Ao mesmo tempo, propõe a realização de um inquérito às mulheres do país, para saber se a questão as preocupa: "Também é preciso ver as crenças: como é que a mulher se vê a participar na atividade política, num processo eleitoral, se considera que é a sua vocação fazer isso?", questiona.
"Tenho o receio de as próprias mulheres estarem confortáveis com isso e ser uma leitura mais exógena do que endógena. Não entenderem isto como uma prioridade", opina.
A situação, segundo o analista, também se explica por fatores socioculturais e crenças, com os papéis políticos tradicionalmente reservados aos homens.
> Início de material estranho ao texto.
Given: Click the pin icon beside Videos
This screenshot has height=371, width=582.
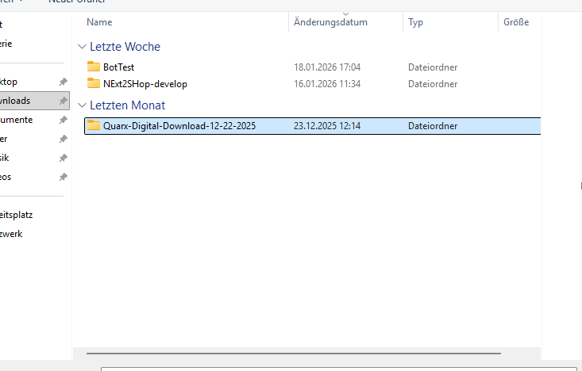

E "reflete a ideia de que o país não está a fazer muitos progressos no alinhamento com as convenções internacionais sobre o equilíbrio de género".
Estratégias deixam as mulheres de fora
As próprias estratégias partidárias para alcançar a vitória a 11 de outubro poderão explicar, em parte, porque é que as escolhas dos cabeças de lista não recaem sobre as mulheres.
"Antevê-se uma disputa muito cerrada, porque pode-se perceber que o eleitorado vai participar utilizando o seu voto como um voto sancionatório por conta da situação da nossa economia e outros problemas que o país enfrenta. Então, ninguém vai apresentar numa situação dessas um candidato que apenas responde a padrões de princípios internacionais", sublinhou.
Por isso, o analista frisa a importância de fortalecer a educação em geral e a formação em cidadania e assuntos políticos para mudar a representação da mulher na política, a médio e longo prazo. Mas, para o futuro próximo, a cabeça de lista da RENAMO a Mossuril, Lúcia Afate, deixa um apelo simples: "Que sejam eleições livres, transparentes e justas".